Britain’s House of Lords shares some characteristics with the Chinese National People’s Congress: their signature colors are red and neither is elected by popular vote. They are also the world’s two largest legislatures.
After the rapid-fire departures this year of former British prime ministers Boris Johnson and Liz Truss from 10 Downing Street, the House of Lords is set to grow even bigger, despite demands for a reduction.
With about 800 members, the upper chamber of the UK parliament lags behind the nearly 3,000 delegates that make up China’s unicameral congress.
Photo: AFP
However, the House of Lords is comfortably larger than any other chamber in a democracy.
India, with a population of 1.4 billion, caps the membership of its upper house at 250.
The Lords has long been subject to demands for reform to make it more representative and less “a chamber festering with grotesques and has-beens,” in the words of a parliamentary writer in the Times newspaper.
However, by convention, departing prime ministers are entitled to nominate a “resignation honor’s list” — typically allies, aides and associates who are elevated to peerages.
Johnson’s 20-strong resignation list is being reviewed by a vetting committee and some of his picks are likely to prove controversial.
Truss has the same entitlement to reward her followers, despite serving only 49 days.
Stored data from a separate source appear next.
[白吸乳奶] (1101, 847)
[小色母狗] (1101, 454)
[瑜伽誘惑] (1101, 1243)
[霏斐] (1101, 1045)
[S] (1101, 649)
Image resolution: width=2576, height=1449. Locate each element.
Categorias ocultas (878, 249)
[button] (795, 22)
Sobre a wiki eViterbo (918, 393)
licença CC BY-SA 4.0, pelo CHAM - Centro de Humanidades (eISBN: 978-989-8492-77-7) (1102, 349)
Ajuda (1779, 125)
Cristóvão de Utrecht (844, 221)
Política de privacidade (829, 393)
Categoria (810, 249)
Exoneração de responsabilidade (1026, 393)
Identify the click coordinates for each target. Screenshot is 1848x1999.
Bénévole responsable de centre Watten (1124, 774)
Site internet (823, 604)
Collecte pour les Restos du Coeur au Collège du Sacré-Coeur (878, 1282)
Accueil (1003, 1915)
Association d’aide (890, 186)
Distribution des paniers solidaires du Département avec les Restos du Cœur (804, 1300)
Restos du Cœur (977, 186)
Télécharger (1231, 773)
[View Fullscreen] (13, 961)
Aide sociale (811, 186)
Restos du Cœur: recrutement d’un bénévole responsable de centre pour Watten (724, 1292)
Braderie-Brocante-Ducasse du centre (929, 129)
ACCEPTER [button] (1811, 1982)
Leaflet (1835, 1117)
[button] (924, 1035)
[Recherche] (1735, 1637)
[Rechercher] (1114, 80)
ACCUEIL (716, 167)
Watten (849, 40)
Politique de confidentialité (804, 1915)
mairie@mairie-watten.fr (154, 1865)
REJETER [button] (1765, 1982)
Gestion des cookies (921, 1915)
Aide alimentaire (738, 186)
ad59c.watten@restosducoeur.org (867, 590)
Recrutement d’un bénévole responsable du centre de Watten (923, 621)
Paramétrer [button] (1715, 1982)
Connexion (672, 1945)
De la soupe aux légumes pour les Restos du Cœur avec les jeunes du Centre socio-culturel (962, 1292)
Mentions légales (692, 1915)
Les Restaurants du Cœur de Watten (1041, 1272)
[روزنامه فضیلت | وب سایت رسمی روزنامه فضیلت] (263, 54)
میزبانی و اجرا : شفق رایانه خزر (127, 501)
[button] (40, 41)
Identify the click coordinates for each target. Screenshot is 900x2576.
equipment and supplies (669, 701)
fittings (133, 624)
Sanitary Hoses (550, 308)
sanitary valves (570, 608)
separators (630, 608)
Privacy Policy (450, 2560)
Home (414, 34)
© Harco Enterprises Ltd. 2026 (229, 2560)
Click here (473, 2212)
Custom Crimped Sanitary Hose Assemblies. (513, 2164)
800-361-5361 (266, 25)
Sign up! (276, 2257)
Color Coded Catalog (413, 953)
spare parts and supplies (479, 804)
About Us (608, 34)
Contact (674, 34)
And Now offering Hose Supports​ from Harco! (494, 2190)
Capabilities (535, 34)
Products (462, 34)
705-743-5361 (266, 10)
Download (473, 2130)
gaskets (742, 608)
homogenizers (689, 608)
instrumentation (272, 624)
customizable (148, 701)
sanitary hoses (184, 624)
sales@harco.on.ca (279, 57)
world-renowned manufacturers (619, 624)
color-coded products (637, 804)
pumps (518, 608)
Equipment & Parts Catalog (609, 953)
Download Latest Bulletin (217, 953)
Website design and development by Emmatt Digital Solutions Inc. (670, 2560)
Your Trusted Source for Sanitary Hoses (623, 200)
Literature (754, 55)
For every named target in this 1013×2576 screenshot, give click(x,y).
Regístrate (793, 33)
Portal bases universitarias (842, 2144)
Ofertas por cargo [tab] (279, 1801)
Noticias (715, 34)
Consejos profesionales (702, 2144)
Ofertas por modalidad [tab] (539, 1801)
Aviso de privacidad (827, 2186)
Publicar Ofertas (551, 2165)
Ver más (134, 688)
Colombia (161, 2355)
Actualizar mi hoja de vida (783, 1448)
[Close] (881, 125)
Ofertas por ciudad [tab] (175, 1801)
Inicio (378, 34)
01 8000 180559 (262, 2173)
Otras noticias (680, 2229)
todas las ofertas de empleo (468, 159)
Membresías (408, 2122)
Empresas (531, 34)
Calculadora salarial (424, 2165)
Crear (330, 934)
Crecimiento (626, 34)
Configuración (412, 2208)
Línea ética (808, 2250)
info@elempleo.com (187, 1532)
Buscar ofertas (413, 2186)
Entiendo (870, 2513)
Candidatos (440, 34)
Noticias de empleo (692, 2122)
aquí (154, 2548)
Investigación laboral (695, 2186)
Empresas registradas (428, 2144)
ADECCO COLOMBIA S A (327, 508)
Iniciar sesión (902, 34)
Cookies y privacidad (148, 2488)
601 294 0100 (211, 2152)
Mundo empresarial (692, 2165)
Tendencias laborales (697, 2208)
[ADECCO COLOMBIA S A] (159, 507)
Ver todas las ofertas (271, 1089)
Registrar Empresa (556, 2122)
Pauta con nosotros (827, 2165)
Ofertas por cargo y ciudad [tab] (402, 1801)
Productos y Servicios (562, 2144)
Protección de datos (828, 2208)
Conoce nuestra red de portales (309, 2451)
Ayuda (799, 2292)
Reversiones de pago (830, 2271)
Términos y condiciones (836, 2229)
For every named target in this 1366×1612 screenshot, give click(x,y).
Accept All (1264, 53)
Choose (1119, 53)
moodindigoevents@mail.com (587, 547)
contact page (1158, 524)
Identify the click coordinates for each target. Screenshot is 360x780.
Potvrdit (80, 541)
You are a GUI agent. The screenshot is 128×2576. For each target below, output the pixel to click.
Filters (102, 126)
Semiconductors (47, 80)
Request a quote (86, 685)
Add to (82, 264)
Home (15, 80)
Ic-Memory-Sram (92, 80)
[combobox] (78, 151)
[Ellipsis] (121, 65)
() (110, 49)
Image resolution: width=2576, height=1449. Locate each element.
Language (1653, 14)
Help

British Prime Minister Rishi Sunak, her successor, would respect the convention and not meddle in their selections, his official spokesman told reporters on Tuesday.
Before resigning, Johnson had already elevated about 90 peers during his three years in office, including his brother Jo, flouting an official recommendation to scale back the chamber.
In 2020, Boris Johnson installed his Moscow-born friend Evgeny Lebedev as “Baron Lebedev of Hampton in the London Borough of Richmond upon Thames and of Siberia in the Russian Federation,” despite the reported objections of heads of UK intelligence to the newspaper tycoon.
Once dominated by hereditary peers, the chamber today is composed of lifetime political appointees along with people nominated after serving in prominent public or private-sector roles.
Many have been donors to the ruling Conservatives, including Peter Cruddas, who was made a peer by Boris Johnson against the advice of the Lords vetting body following a “cash for access” political scandal.
A reform commission including senior Tory lords recommended in 2017 that the chamber be reduced to 600 members, only allowing one entrant for every two departures.
The report has languished since, with successive governments proving reluctant to dispense with their powers of patronage, especially when the House of Lords is busy frustrating their legislative agenda.
However, all sides pay lip service to the idea of change. Only 29 percent of the lords are women, and its membership is hardly national, with just under half coming from London and southeast England.
The opposition Labour Party has vowed to resurrect a reform drive begun by the government of former British prime minister Tony Blair in the late 1990s. One idea would see the House of Lords replaced by an indirectly elected assembly of regions and UK nations, with the power to refer the government to the British Supreme Court in the case of constitutional breaches.
“The system is the problem — it’s not just the recent turmoil of changing prime ministers,” said Jess Garland, director of policy at the Electoral Reform Society. “The blueprint for reform is there. There’s a real democratic need for the lords to be appointed by the people who are ultimately affected by their laws.”
“We might see a list of lords from Liz Truss at some point, but to have no say in who sits there is democratically unacceptable,” Garland said.